Social Worker Licensure Board Exam: Application Requirements, Coverage, and Schedule

Are you now prepared to work in the country as a registered Social Worker? Then read on!

In this article, we will go over what you need to know about the Social Worker Licensure Board Examination in the Philippines, including all of the requirements you must present and how to prepare.

So, if you’re ready to get a massive advantage, keep reading to find out more.

What is a Social Worker?

Social workers are practitioners who strive to promote overall well-being and support communities and individuals in fulfilling basic and complex needs. Social workers deal with a wide range of cultures and people, with a special emphasis on the poor, disadvantaged, and impoverished.

A social worker may be expected to engage in policy procedures that frequently result in the formulation of social programs, depending on their profession, job description, and place of employment.
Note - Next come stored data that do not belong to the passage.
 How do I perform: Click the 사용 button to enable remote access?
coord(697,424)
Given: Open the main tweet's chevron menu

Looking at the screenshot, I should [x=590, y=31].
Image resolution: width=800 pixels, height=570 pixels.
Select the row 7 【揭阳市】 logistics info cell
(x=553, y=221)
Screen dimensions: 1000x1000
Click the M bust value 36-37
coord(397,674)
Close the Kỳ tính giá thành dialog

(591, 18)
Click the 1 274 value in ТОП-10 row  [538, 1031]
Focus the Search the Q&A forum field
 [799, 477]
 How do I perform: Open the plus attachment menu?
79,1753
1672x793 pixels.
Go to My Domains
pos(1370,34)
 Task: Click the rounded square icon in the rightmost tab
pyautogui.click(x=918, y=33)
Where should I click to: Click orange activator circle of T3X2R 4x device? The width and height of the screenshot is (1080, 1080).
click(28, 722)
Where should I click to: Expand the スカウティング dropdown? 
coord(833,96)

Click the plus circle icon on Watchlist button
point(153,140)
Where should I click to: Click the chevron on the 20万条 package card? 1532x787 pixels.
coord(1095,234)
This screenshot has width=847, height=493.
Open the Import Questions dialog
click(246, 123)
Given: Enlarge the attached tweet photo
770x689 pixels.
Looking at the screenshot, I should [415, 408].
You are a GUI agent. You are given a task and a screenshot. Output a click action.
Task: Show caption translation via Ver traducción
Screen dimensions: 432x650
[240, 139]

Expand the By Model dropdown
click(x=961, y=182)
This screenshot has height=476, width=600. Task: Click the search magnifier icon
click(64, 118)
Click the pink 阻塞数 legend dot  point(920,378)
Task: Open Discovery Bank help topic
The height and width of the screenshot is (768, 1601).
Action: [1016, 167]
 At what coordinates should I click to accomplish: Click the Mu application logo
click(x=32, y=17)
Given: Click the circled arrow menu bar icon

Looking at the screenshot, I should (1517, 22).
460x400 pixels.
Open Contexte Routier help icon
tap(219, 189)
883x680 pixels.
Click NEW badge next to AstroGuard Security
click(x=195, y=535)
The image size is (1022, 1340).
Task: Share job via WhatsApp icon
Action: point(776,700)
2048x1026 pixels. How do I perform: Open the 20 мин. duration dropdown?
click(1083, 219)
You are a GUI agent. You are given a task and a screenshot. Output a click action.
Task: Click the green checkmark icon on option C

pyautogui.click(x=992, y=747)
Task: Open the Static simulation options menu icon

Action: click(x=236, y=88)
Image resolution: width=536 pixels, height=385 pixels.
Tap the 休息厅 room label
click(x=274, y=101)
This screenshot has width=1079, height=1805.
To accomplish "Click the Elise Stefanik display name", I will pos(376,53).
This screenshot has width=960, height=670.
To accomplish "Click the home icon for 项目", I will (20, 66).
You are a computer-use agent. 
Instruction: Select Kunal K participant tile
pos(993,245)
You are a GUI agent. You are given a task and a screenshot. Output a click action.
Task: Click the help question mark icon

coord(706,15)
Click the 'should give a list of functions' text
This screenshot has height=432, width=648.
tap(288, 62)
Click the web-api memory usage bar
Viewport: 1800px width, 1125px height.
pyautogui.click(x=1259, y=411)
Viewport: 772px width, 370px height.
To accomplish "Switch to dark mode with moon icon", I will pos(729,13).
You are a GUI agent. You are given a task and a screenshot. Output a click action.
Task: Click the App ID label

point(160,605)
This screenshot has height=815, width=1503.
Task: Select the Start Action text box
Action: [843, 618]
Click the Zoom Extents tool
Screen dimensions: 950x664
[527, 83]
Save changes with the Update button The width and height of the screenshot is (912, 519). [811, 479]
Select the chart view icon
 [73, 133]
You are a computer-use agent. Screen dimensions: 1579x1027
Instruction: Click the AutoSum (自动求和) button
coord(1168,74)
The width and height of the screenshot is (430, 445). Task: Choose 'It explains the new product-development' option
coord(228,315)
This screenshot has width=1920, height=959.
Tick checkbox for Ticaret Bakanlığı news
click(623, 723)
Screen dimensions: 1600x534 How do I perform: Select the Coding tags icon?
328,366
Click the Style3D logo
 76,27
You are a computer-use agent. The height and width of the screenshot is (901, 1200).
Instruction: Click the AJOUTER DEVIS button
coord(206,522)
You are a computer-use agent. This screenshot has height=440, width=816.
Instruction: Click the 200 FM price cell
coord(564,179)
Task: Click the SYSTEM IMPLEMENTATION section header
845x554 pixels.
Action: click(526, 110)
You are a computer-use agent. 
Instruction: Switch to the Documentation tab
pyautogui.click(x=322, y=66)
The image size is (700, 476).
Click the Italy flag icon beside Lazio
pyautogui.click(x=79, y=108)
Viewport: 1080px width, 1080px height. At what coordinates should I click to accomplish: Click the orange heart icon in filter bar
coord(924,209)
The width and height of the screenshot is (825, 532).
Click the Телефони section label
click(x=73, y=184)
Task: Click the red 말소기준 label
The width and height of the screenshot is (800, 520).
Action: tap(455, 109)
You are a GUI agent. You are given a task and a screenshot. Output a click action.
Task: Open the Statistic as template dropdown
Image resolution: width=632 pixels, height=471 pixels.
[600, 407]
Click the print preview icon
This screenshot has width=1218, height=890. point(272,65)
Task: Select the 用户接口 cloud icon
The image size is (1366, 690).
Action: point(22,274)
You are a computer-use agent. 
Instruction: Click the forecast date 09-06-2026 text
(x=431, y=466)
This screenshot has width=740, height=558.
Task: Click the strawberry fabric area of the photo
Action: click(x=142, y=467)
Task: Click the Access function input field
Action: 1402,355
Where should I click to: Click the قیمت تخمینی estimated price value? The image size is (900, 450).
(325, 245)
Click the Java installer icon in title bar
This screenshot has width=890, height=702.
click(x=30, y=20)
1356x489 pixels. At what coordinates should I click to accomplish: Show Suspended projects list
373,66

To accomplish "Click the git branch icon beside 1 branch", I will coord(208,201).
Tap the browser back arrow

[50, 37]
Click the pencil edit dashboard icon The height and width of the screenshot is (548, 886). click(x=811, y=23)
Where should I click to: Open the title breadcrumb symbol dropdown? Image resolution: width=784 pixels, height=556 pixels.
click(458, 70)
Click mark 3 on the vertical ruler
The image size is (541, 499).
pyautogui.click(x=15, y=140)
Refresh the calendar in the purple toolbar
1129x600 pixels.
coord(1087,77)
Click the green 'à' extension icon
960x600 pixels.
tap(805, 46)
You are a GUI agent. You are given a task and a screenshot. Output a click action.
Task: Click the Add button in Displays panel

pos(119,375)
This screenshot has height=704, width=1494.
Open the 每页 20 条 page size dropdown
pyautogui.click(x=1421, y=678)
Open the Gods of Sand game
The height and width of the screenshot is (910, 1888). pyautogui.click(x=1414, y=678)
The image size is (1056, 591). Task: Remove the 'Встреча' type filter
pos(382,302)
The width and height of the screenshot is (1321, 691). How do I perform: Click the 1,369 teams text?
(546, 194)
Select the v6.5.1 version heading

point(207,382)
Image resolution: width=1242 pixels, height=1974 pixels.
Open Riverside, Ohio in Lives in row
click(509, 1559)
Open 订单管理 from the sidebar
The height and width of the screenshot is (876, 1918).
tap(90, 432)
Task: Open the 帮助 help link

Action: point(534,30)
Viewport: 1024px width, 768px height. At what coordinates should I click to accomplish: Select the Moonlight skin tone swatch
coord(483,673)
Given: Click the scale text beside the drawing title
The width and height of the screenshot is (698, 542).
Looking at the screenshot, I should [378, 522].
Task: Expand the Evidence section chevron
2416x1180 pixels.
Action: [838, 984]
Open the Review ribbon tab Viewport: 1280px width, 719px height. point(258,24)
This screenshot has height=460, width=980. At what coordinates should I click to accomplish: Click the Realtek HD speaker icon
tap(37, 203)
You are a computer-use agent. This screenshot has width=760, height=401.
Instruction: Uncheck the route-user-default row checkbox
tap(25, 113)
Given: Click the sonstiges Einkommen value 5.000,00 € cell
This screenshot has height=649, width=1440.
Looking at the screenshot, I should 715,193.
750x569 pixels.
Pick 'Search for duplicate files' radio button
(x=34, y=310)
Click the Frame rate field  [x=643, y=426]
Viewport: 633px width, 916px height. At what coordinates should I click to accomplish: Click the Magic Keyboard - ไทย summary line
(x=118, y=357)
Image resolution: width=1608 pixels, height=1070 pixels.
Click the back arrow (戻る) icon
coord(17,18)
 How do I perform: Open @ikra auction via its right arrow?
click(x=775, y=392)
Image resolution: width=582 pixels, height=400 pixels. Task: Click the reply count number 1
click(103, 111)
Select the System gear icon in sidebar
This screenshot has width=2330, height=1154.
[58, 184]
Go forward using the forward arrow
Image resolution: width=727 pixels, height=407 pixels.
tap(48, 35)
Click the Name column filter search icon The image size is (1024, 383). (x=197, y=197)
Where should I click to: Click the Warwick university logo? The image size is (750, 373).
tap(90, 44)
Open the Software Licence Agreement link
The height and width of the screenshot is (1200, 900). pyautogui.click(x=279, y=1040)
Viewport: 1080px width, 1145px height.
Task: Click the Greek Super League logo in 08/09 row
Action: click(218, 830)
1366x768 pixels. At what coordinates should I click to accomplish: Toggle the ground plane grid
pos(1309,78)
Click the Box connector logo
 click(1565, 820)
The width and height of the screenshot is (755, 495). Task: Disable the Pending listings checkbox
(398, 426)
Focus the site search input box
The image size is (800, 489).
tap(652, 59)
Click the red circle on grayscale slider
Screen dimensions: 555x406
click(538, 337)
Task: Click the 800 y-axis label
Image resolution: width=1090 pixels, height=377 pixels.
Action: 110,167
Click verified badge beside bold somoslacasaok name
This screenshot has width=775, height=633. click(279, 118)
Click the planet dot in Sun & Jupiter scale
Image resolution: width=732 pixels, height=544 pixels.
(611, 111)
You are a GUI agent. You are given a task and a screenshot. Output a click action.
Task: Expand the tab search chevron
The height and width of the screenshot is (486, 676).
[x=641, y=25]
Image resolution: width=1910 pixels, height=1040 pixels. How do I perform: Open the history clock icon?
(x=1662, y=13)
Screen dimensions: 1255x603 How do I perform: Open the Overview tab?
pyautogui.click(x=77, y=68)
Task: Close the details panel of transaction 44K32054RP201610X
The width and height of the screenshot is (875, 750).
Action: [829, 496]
To carry out their practice, they rely on social work values and beliefs, as well as academic study.

Social workers are educated and qualified to resolve social injustices and obstacles to the greater well-being of their clients. Poverty, unemployment, inequality, and a shortage of accommodation are only a few examples. They also assist clients and families who have disabilities, drug abuse issues or are involved in domestic disputes.

What are the Social Worker Licensure Exams?

The Professional Regulation Commission, or PRC, is the official committee in the Philippines in charge of all licensing examinations, with the exception of the Philippine bar exam. As a consequence, it is in charge of conducting the Social Worker Licensure Board Examination.

To take the Social Worker Licensure Exam, candidates must have a Bachelor in Science in Social Work from a well-known school, university, or college.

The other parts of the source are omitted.